The goal of this work was to review the presently available data on the correlation between structural modification of hydrophobic fragments of sphingolipids and their biological efficiency.
STRUCTURE OF SPHINGOLIPIDS
Sphingolipids is a collective name of hundreds of lipid compounds that share a common feature (sphingoid base), but have differing chemical structures and biological functions. Sphingoid bases are amino alcohols with a long hydrocarbon chain. Sphingenine, an aminodiol with a chain of 18 carbon atoms and a double trans-bond in position 4,5, is the most abundant sphingoid base in sphingolipids of human and animal cells (Fig. 1).
The sphingenine molecule has two asymmetric carbon atoms (positions 2 and 3). Therefore, it can attain four stereoisomeric configurations with different spatial positions of functional groups (D-erythro-, D-threo-, L-erythro-, and L-threo-) (Fig. 2). Natural sphingolipids contain the D-erythro-isomer of sphingenine.Fig. 1. Structure of sphingolipids.
There are three functional groups in a sphingenine molecule: two OH-groups and one NH2-group. Modification of these groups produces different types of sphingolipids. For example, N-acylation of the NH2-group by fatty acids produces ceramides (Fig. 1), which are precursors of more complicated sphingolipids (sphingomyelin and glycosphingolipids) (Fig. 1). Therefore, any sphingolipid molecule contains a hydrophobic fragment (one or two hydrocarbon chains with functional groups).Fig. 2. Stereoisomers of sphingenine.
ROLE OF SPHINGOID STRUCTURE
As mentioned above, the D-erythro-isomer of sphingenine is the dominant sphingoid base of natural sphingolipids. Dihydrosphingenine (D-erythro-sphinganine) and phytosphingosine (4-hydroxy-D-erythro-sphinganine) are found as minor components.
Hydrocarbon chain. The biological activity of sphingoid bases was shown to depend significantly of their chemical structure. It is quite obvious that interaction of functional groups of a sphingoid with a cell targets plays a dominant role in its biological activity. However, the capacity for such interaction significantly depends on the hydrocarbon chain structure. It was shown that 18 carbon atoms is the optimal chain length of a sphingoid for inhibiting protein kinase C. Sphingoids containing shorter (C11-C16) or longer (C20) hydrocarbon chains exert lower inhibitory effects [23]. Similar dependence on the sphingoid base length was observed for the inhibition of differentiation of HL-60 cells induced by phorbol 12-myristate-13-acetate and inhibition of growth of the CHO cells [23].
The configuration of a double bond also plays a significant part in the biological activity. For example, the replacement of trans-isomer of D-erythro-sphingenine by its cis-form causes an approximately twofold decrease in the ability to inhibit protein kinase C in vitro [23], but increases DNA synthesis in Swiss 3T3 cells [24]. On the other hand, both cis and trans isomers of D-erythro-sphingenine were found to have almost the same capabilities for releasing Ca2+ from intracellular stores [24].

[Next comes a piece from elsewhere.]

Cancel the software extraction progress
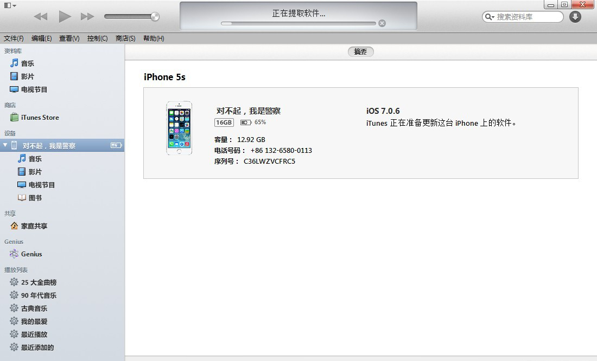tap(382, 23)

Double bond saturation (i.e., conversion of sphingenine into sphinganine) also has a significant effect on the biological activity of the molecule. It has been shown that low concentrations (1 µM) of the racemic mixture of DL-erythro-sphinganine, a metabolic precursor of natural sphingenine, and DL-threo-sphinganine, a stereoisomer of DL-erythro-sphinganine, stimulates proliferation of Swiss 3T3 cells more effectively than sphingenine [25]. High concentrations of sphinganine (15-20 µM) exert only an insignificant effect on this process [24, 25]. Both D-erythro-sphinganine and L-erythro-sphinganine were less effective stimulators of protein kinase C in the cytosol of Jurkat T-cells than D-erythro-sphingenine or L-erythro-sphingenine [26]. On the other hand, exogenous sphingenine and sphinganine exerted virtually the same effect on apoptosis of HL-60 cells [27].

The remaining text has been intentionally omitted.